第20話 キャラは一貫しなくちゃいけないんじゃないの?
それは、中身のない挨拶に過ぎなかった。
「わかりました」
教室を出て行こうとしたところで、センパイはダメ出しの理由を説明しはじめた。
「まず、オクテが積極的にならなかったら、オチつかないでしょ! この話」
僕はそれを、半分くらいしか聞いていない。
「すみませんちょっと」
両太腿をきゅっと締めて手を挙げた僕に向かって、かすみセンパイは形の整った眉を寄せると露骨に顔をしかめた。
「何よ」
我慢の限界で、僕は叫ぶ。
「トイレ行かせてください!」
かすみセンパイはいらだたしげにバン、と机をぶっ叩いた。
「行って来い!」
命じられるままに、僕はトイレを探して駆け出した。
どこだよ、使えるのは!
ええと、ここの角曲がって階段上がって確か……あった!
ああ、チャック固い、開かないよ限界限界限界……よかった、開いた!
……ふ~。
用を済ませると、冷静にものが考えられるようになった。選択授業教室に戻る廊下で、かすみセンパイへの反論を考える。

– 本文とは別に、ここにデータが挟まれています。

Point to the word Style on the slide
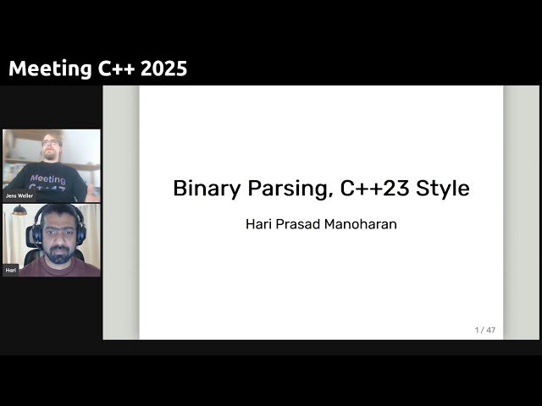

まず、アニメやマンガを見て育ってきた僕としては、納得がいかなかった。
長編ならともかく、短編でキャラが180°変わったら、読者はついてこられないじゃないいか。
現実の人間だって、個性があるだろ? ひとりひとりを区別する目印だろ?
じゃあ、目印は1つあればいいじゃないか。
必要最低限の点数稼ぐのがやっとのバカ生徒とか。
アニメとかマンガとかにはまっている、皆勤しか能のない人畜無害な高校生とか……。
だから、教室に戻った僕は、自分の信念に従って言い返した。